Qualche tempo fa due giornalisti di rango come Massimo Fini e Maurizio Molinari [se ne legga su queste stesse pagine, N.d.R.] sono andati in conflitto, l’uno perché a causa della prossima cecità riteneva di non poter più lavorare, l’altro, più giovane, non vedente e costretto a trovare lavoro all’estero a causa della propria disabilità, perché non ha retto il nesso di causalità tra cecità e impossibilità di lavorare, sottolineato da Fini. «Con la sua scelta – aveva scritto Molinari – il signor Fini legittima quelli che hanno rifiutato di farmi lavorare. Non nasconda dietro l’handicap una sua libera scelta».
La condizione di disabilità, come altre condizioni della vita, mette le persone alla prova e, come detto, due sono le possibili risposte: rinunciare a sperimentare ogni percorso che indichi la via dell’autonomia; o darsi da fare, e molto seriamente.
Fabio Lotti e Marco Andreoli – economista non vedente l’uno, filologo ipovedente l’altro – hanno scelto questa seconda strada, mettendo a disposizione del pubblico le proprie competenze culturali, professionali e umane. In poche parole hanno lasciato che la propria disabilità ispirasse un modello di formazione e consulenza utile a tutti, senza distinzioni. Si tratta del Progetto Yeah!, nato all’interno della Cooperativa Sociale veronese Quid e specializzato sulla disabilità e sull’accessibilità dei servizi.
Qualche giorno fa è stato presentato sul palco del Gardaland Theatre, nell’omonimo parco divertimenti sul Lago di Garda, durante l’evento denominato Lanciati oltre i limiti e a supporto del messaggio sono intervenute alcune persone con disabilità che hanno raggiunto grandi risultati nello sport, nel lavoro e nell’impegno civile, raccontando la propria esperienza e testimoniando che i limiti per chiunque, con o senza disabilità, sono soprattutto mentali.

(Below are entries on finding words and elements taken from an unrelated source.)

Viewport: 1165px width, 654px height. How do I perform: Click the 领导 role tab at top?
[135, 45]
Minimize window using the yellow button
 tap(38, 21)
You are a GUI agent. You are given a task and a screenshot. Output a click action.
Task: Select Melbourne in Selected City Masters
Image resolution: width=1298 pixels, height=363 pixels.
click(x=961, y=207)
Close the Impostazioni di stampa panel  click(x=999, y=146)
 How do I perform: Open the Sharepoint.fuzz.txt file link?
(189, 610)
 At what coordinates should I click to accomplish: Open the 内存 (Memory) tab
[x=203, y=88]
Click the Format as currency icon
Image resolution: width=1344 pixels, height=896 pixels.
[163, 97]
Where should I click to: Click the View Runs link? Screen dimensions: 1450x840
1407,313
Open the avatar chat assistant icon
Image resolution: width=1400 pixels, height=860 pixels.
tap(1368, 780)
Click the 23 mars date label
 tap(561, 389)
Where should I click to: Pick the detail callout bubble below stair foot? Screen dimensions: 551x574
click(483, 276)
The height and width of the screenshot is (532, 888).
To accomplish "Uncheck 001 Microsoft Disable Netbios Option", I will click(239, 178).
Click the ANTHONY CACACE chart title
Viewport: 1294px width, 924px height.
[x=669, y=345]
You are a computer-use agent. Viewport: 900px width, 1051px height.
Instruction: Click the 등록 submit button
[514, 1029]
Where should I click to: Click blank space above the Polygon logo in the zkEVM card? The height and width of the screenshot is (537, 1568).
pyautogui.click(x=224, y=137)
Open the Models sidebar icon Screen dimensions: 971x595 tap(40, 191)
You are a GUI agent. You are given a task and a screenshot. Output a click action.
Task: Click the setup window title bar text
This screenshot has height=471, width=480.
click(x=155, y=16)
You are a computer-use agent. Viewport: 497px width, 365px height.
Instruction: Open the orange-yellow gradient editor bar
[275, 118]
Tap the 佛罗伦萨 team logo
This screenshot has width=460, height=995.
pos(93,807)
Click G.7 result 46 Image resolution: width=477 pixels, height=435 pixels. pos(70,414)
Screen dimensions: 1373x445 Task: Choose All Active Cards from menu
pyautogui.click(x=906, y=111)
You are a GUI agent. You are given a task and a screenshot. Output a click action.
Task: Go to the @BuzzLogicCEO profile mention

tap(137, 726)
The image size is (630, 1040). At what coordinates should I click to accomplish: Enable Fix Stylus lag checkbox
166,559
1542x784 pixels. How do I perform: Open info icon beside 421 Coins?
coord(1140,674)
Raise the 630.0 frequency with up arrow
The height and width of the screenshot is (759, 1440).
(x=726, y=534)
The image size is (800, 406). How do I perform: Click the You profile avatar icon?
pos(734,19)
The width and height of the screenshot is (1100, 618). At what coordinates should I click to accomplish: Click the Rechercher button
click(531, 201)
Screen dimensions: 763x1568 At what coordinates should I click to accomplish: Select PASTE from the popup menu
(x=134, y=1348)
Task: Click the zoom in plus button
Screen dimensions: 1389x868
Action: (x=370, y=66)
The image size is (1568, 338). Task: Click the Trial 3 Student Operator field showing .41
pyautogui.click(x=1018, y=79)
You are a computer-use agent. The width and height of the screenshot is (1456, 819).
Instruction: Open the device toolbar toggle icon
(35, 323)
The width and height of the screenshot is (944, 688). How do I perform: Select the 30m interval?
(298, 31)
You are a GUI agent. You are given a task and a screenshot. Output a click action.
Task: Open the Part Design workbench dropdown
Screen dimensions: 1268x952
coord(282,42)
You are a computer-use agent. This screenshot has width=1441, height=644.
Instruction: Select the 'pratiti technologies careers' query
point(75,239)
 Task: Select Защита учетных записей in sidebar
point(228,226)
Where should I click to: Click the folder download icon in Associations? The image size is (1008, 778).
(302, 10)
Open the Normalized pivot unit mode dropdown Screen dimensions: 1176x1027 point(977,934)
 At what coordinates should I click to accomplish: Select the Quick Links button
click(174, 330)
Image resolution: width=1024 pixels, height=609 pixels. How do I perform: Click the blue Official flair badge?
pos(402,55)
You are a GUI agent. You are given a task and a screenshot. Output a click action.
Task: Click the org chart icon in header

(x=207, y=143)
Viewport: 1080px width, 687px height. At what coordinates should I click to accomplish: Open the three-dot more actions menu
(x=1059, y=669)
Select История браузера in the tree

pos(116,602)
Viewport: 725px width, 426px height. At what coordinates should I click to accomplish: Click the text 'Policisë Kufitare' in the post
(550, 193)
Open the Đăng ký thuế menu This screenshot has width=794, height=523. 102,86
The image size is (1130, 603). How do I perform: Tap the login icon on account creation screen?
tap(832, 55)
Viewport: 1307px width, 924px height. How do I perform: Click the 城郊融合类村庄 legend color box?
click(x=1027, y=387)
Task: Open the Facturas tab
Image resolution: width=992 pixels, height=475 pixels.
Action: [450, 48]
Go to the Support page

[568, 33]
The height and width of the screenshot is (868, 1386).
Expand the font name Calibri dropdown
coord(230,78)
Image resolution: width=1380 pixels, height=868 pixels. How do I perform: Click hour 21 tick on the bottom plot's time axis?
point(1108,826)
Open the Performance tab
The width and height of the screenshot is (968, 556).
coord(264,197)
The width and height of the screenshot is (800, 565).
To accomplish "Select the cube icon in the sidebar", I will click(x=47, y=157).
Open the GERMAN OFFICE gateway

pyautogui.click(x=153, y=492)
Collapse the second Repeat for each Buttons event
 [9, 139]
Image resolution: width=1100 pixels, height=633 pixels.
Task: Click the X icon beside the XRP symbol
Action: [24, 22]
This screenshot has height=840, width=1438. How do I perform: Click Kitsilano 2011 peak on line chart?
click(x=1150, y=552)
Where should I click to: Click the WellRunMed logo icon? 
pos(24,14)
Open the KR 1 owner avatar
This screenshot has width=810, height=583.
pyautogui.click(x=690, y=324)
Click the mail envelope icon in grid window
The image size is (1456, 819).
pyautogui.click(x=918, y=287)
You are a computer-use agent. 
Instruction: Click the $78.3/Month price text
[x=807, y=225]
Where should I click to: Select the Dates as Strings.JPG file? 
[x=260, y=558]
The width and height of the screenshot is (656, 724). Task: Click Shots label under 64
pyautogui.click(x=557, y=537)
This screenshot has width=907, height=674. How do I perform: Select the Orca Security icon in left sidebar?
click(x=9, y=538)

In particolare sono intervenuti Simone Salvagnin, atleta plurimedagliato di paraclimbing, non vedente e Urko Carmona Barandiaran, trentatreenne spagnolo campione del mondo nella stessa specialità e fortissimo scalatore su roccia, che nonostante l’amputazione di una gamba ha raggiunto risultati straordinari battendo atleti senza disabilità.
Si sono esibiti inoltre anche Elena Travaini e Anthony Carollo, lei che non ci vede e lui che in scena si benda, fondatori del Progetto Blindy Dancing – Danzare a occhi chiusi, maestri e non solo ballerini.
Nel logo del progetto, la lettera iniziale della parola Yeah!, la ipsilon, è stata trasformata graficamente in una fionda, proprio per indicare che quando qualcuno si lancia nella marea della “possibilità” forse rischia, ma sicuramente cresce. Lanciati oltre i limiti, come detto, è stato infatti il titolo della presentazione, perché chi ha una disabilità non è diverso, ma per guadagnare fette sempre più larghe di autonomia, deve sperimentare modalità spesso note solo a chi ha già vissuto l’esperienza (un’altra persona con la stessa disabilità, ad esempio).
Il fine che persegue il progetto, allora, è proprio quello di mettere in contatto la domanda di formazione, istruzione e tutoraggio e l’offerta di corsi (anche a domicilio o via Skype o in formula mista) che divulgano saperi e conoscenze.
Momentaneamente Yeah! Si rivolge alle persone con disabilità visiva, perché i fondatori hanno appunto questa disabilità. Ma nulla vieta che il modello di formazione possa essere replicato per altre forme di disabilità. Il concetto di formazione, inoltre, è rivolto anche a persone senza disabilità che vogliano imparare a mettersi correttamente in relazione con persone con bisogni speciali, tra cui le persone con disabilità . Perché l’accessibilità non si misura solo abbattendo le barriere architettoniche (o percettivo-sensoriali), ma anche rendendo fruibile un servizio.